I have been looking for the equation to determine a coils inductance in henries, but I can't find it. I want the one that uses core diameter, wire thickness, and wire length to calculate it. (But I'll take any equation that will allow me to calculate it easily without test equipment) Could someone help me out? Thanks!

## Comments

Best Answer 10 years ago

If you feed that exact question into Google, it pops up with plenty of answers, one of which is

http://www.epanorama.net/documents/components/coils.html

Answer 10 years ago

That's actually a pretty useful site. I did not find it in my searches. Thanks!

Answer 10 years ago

Then you should pick it as the "BEST ANSWER".

10 years ago

Is this the same toroidal core you were asking about in your previous question?

If so the last equation in the table on this page:

http://en.wikipedia.org/wiki/Inductor#Inductance_formulae

gives the formula for such an inductor.

For winding a toroid it is convenient to start with a fixed length of wire wound onto a thin shuttle that can pass through the center of the toroid as you wind it. And I'm guessing that's why you want a formula that includes the total length of the wire.

EXERCISE INSTRUCTIONS —
(A) Answer these questions about the inductance thread, one line each:
(i) Which three quantities does the original poster want the equation to use?
(ii) Which equation in the table on the linked Wikipedia page is said to give the formula for a toroidal inductor?
(iii) What is the fixed length of wire wound onto when winding a toroid?
(B) Repeat the inductance thread word for word, everything from "I have been" down to "my searches. Thanks!".
(C) Pick up the inductance thread after its last sentence and keep writing it.
The records after the inductance thread are not needed for any of this work.

STORED DATA —
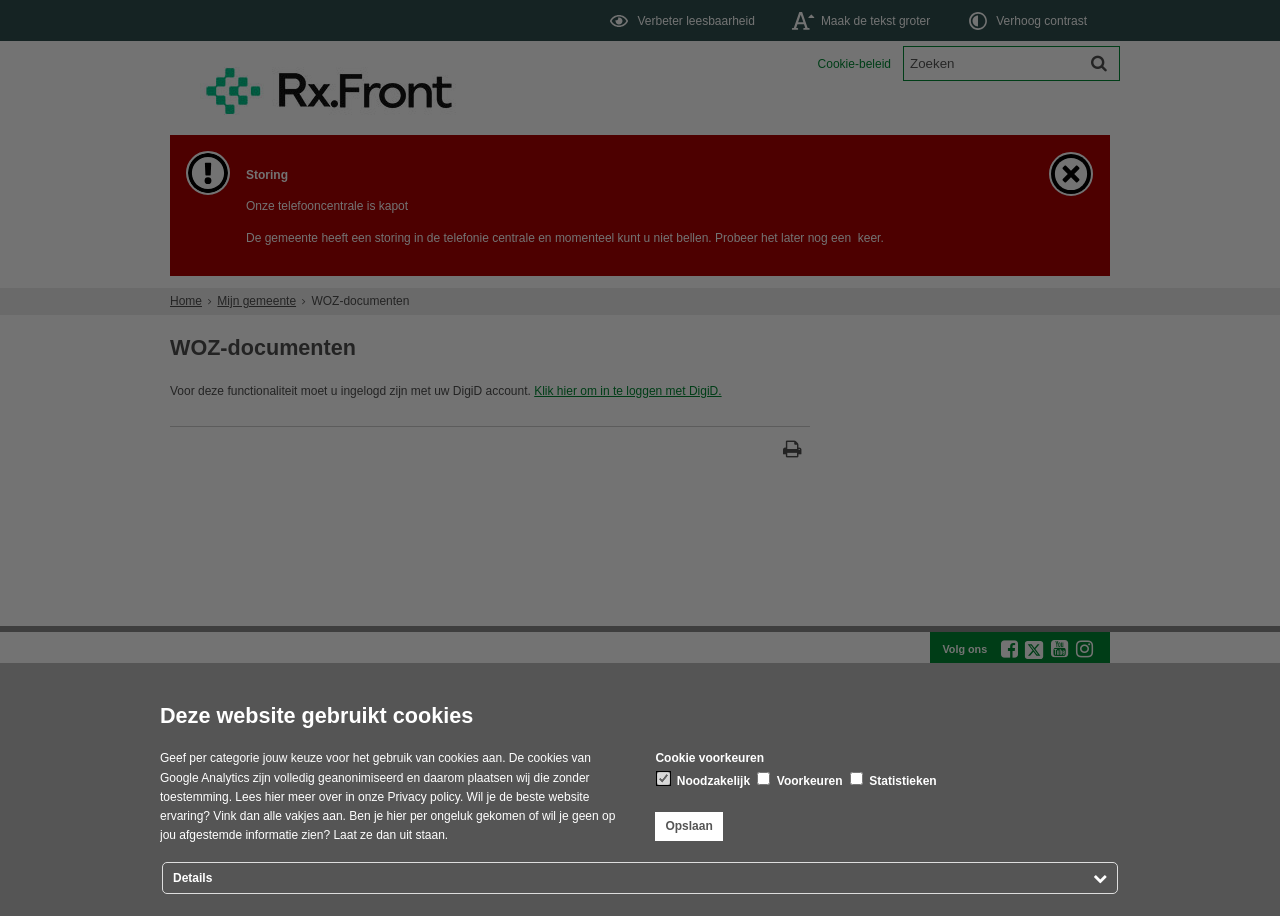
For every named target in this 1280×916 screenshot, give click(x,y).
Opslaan (688, 826)
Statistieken (893, 780)
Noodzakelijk (703, 780)
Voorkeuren (799, 780)
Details (192, 878)
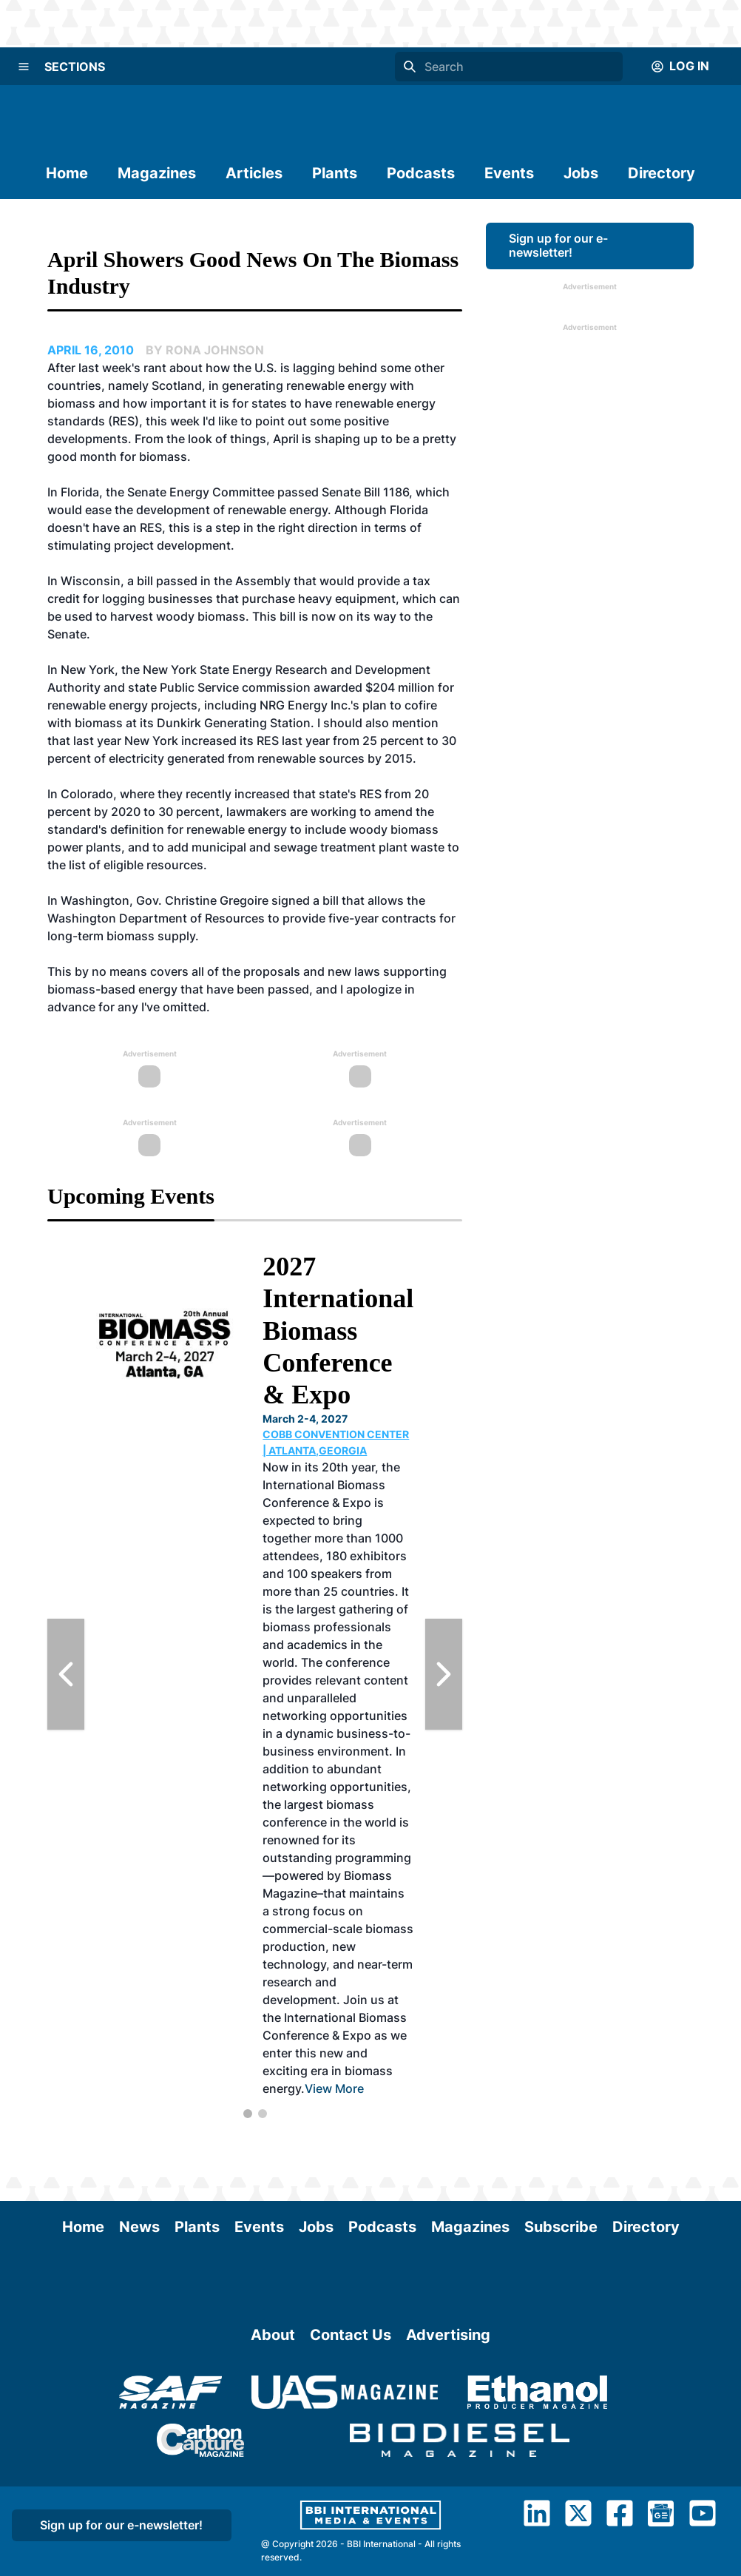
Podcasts (421, 173)
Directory (661, 173)
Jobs (581, 173)
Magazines (157, 173)
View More (334, 2088)
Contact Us (350, 2335)
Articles (254, 173)
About (273, 2335)
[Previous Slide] (65, 1674)
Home (67, 173)
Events (509, 173)
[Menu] (23, 66)
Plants (334, 173)
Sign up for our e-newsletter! (558, 245)
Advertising (448, 2335)
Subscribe (561, 2227)
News (139, 2227)
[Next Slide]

RESULTS IN ORDER —
(A)
(i) Core diameter, wire thickness, and wire length.
(ii) The last equation in the table.
(iii) A thin shuttle that can pass through the center of the toroid.

(B)
I have been looking for the equation to determine a coils inductance in henries, but I can't find it. I want the one that uses core diameter, wire thickness, and wire length to calculate it. (But I'll take any equation that will allow me to calculate it easily without test equipment) Could someone help me out? Thanks!

## Comments

Best Answer 10 years ago

If you feed that exact question into Google, it pops up with plenty of answers, one of which is

http://www.epanorama.net/documents/components/coils.html

Answer 10 years ago

That's actually a pretty useful site. I did not find it in my searches. Thanks!

(C)
You might have noticed all the formulas on the page I linked to include a factor of N

^{2}. Find N by dividing the total length of your wire by the length of one turn. Example: if your turn radius is r=5mm, then the length of one turn is 2*pi*r = 31.4 mm. Supposing the total length of your wire is 10 m, then N = (10 m)/(31.4e-3m) = 318 turns. Use that N in your inductance formula.The only thing left is the relative permittivity of the core, and that varies from one material to another. If you have data on this from the core's manufacturer, then that's great. In the more likely event that you salvaged the core out of some piece of discarded electronics, well then, that's sort of going to make you wish you owned some sort of tool for measuring inductance.

http://en.wikipedia.org/wiki/LCR_meter

Answer 10 years ago

No, this is for a tesla coil project, but I have an old engineering book that lists the permeability for different materials- so I'm good in that area. I just needed the equation. Thanks!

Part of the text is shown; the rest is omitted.